Type de contenu: Actualité
Farida Agogno
IJL – Réseau.Presse – Le Courrier de la Nouvelle-Écosse – Atl
En 2024, le gouvernement canadien a réduit le quota de permis d’étude afin d’alléger la pression sur le logement, les soins de santé et autres services.
Luc Tardif, directeur du bureau de la francophonie et des affaires internationales.
Pour l’année en cours, Immigration, Réfugiés et Citoyenneté Canada (IRCC) a prévu la délivrance de 437 000 permis d’études, soit une diminution de 10 % par rapport à l’an dernier.
Depuis, pour demander un permis d’études au Canada, la plupart des étudiants doivent fournir une lettre spéciale appelée lettre d’attestation provinciale ou territoriale.
Selon Luc Tardif, directeur du bureau de la francophonie et des affaires internationales, l’Université Sainte-Anne a noté une légère augmentation d’inscription, mais au niveau collégial, les effets sont plus marqués.

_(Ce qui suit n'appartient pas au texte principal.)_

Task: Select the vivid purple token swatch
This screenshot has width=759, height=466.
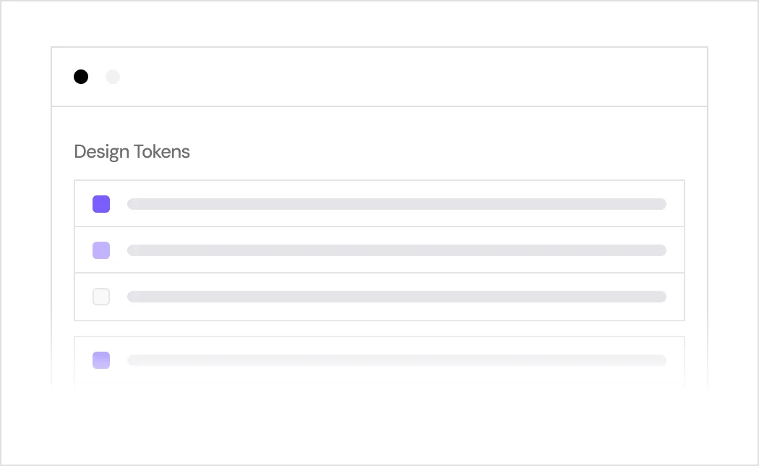Action: click(x=101, y=204)
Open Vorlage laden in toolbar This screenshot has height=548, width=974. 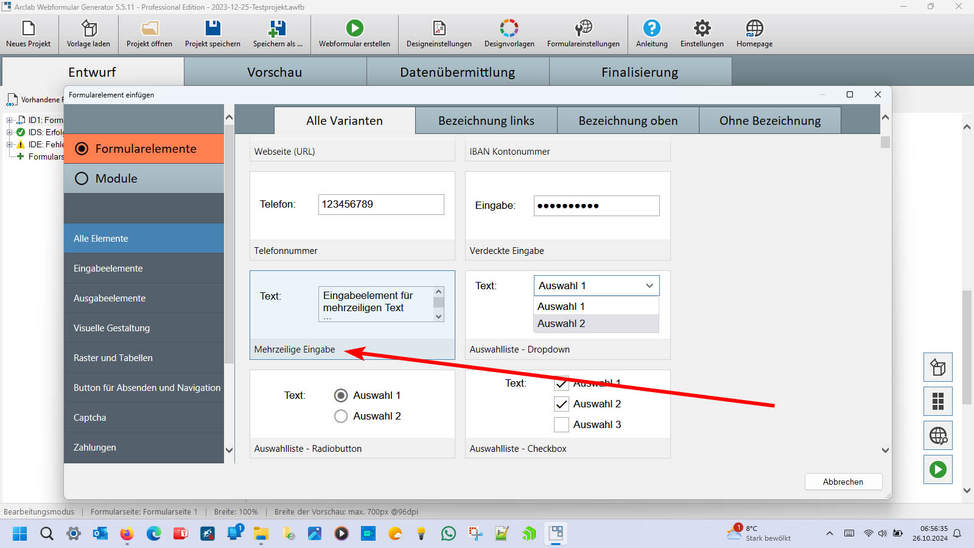point(89,29)
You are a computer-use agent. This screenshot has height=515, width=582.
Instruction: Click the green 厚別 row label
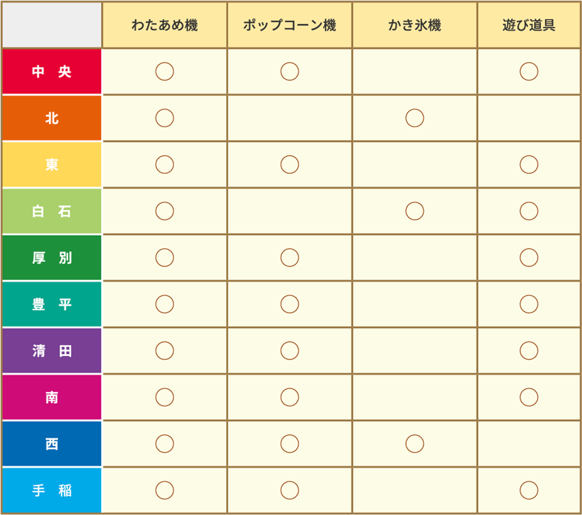tap(52, 258)
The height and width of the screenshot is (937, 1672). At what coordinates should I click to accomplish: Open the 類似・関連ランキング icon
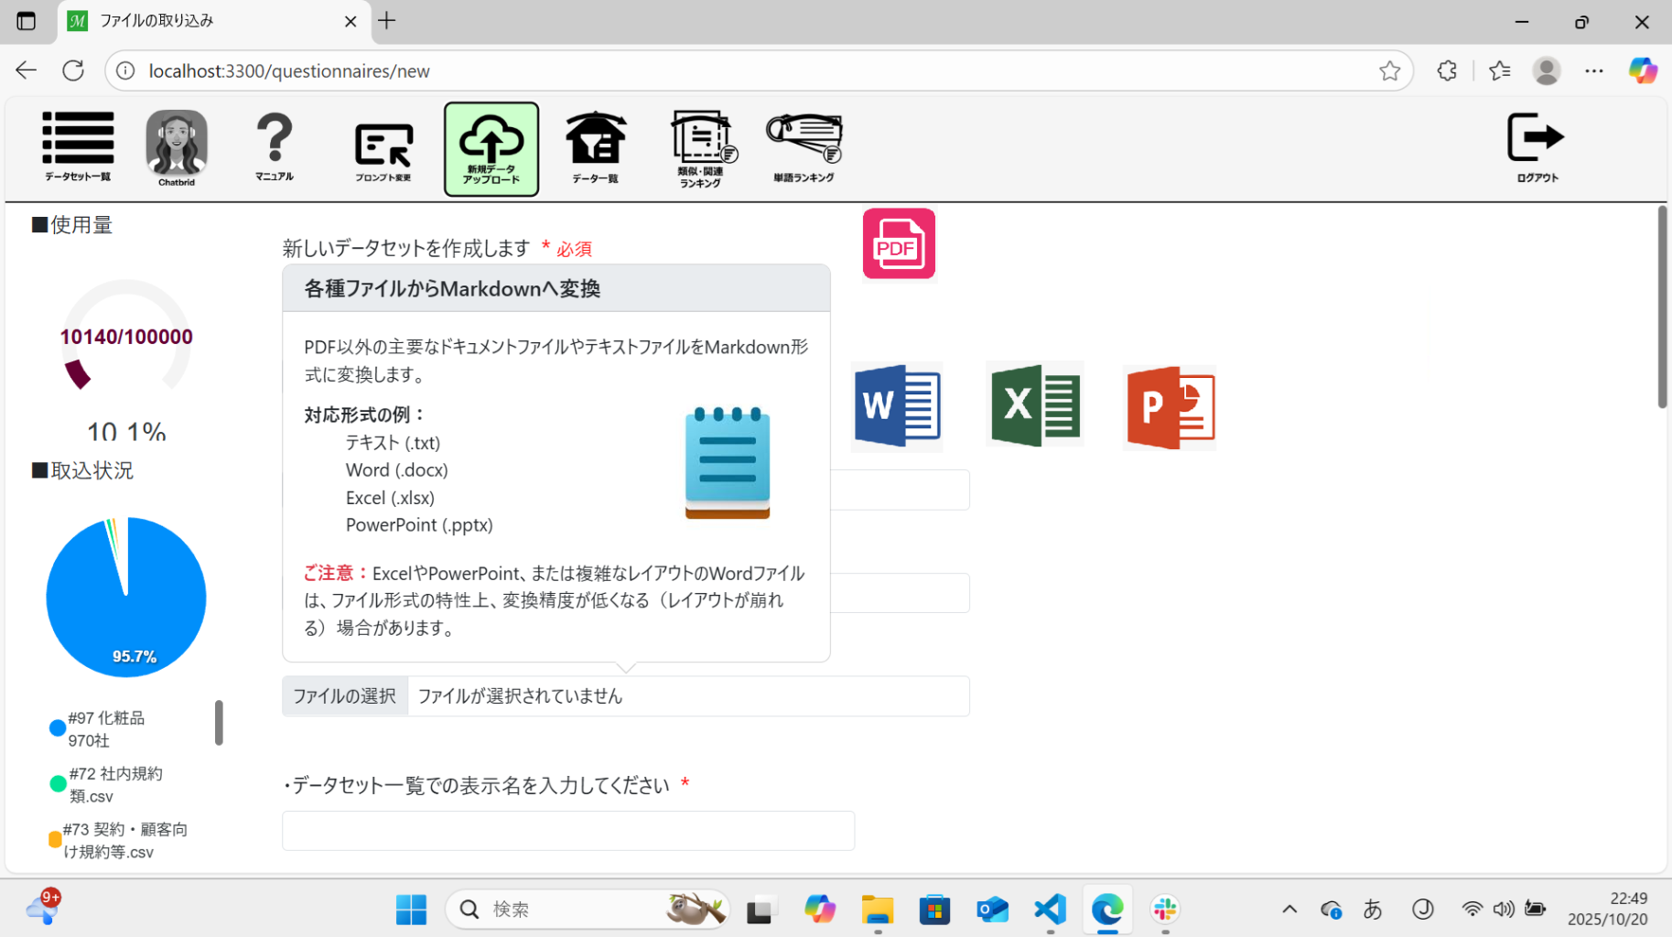(x=702, y=148)
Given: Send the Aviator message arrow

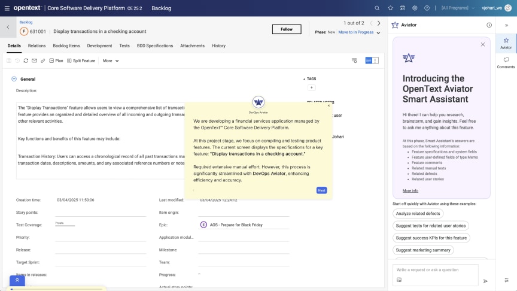Looking at the screenshot, I should (x=485, y=280).
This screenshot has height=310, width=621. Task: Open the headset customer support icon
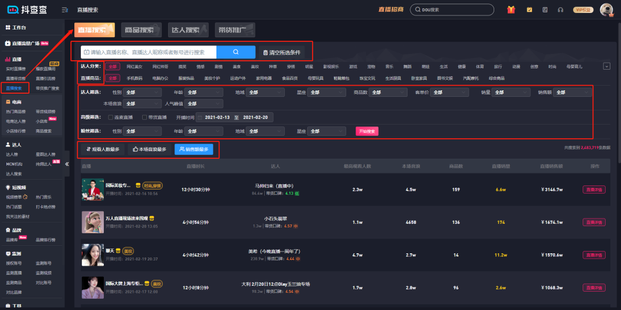(560, 9)
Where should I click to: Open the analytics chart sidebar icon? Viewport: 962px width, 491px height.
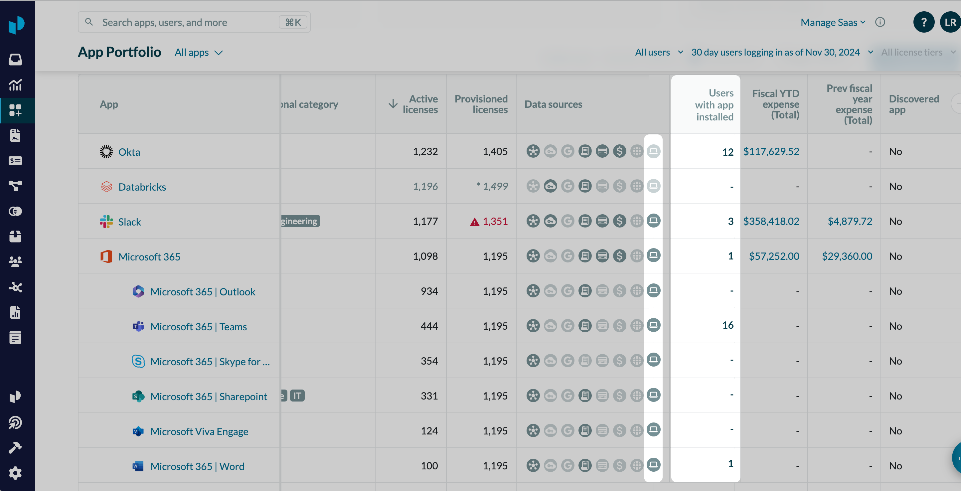click(15, 85)
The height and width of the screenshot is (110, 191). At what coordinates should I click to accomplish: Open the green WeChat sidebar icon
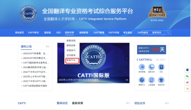(187, 76)
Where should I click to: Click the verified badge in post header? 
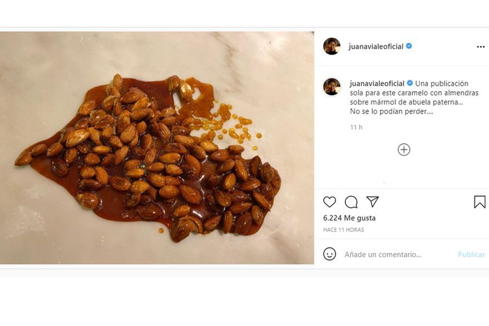point(409,46)
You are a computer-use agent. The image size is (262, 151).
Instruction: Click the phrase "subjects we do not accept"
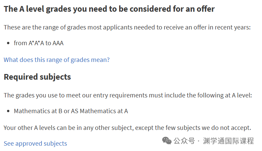pos(216,128)
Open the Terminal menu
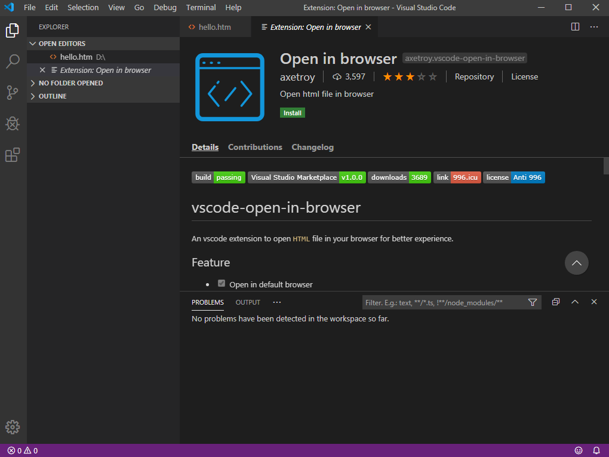Image resolution: width=609 pixels, height=457 pixels. click(201, 8)
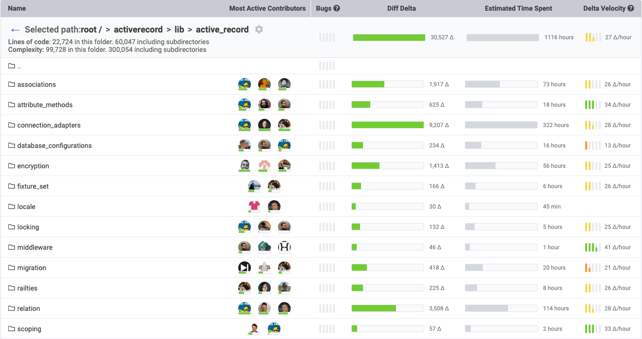Click the Delta Velocity help icon
The image size is (642, 339).
point(630,8)
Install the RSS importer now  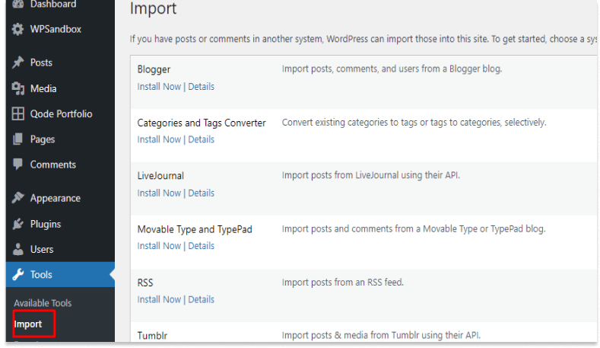pos(159,300)
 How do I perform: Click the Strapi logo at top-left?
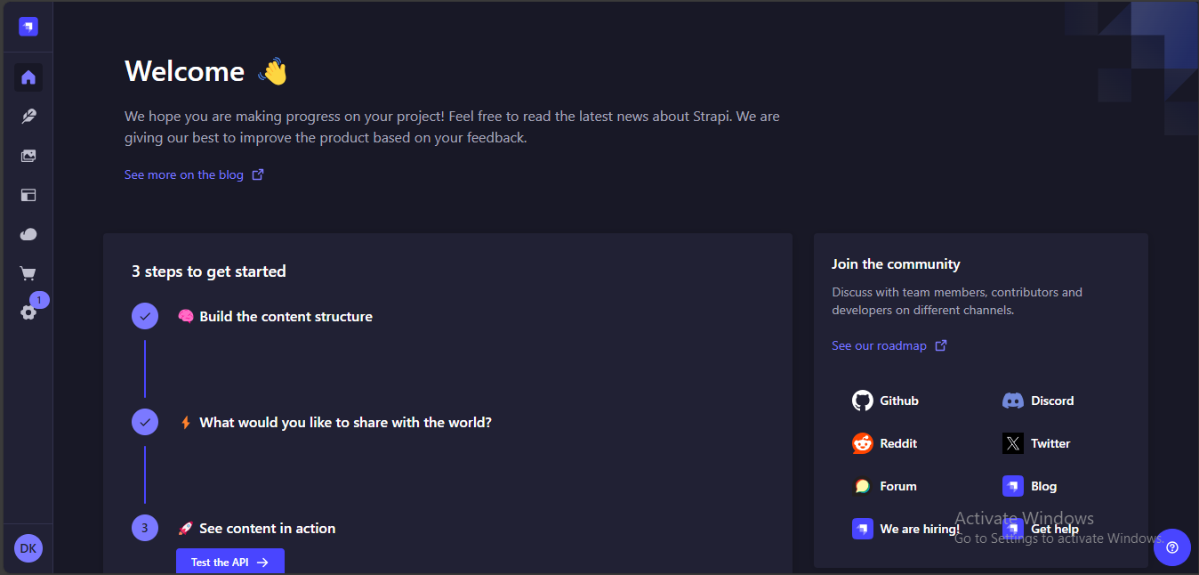click(28, 27)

Certains programmes ne permettent plus d’obtenir un permis de travail postdiplôme, ce qui réduit l’intérêt pour plusieurs étudiants. Par exemple, le programme collégial en administration des affaires n’a accueilli aucun nouvel inscrit cette année. «Le programme collégial en administration des affaires a clairement été touché: nous n’avons pas pu lancer une nouvelle cohorte en septembre, ce qui aurait été le cas en temps normal», avance-t-il.
Il rappelle que faire partir du Programme pilote pour les étudiants dans les communautés francophones en situation minoritaire (PPECFSM) permet d’accueillir des étudiants sans qu’ils aient besoin d’une lettre provinciale. C’est une façon de contrer les effets des restrictions.
On observe une baisse générale de l’intérêt pour le Canada à l’international.
D’après M. Tardif, ces politiques de réductions affectent la perception que les étudiants ont du Canada. «On observe une baisse générale de l’intérêt pour le Canada à l’international», souligne-t-il.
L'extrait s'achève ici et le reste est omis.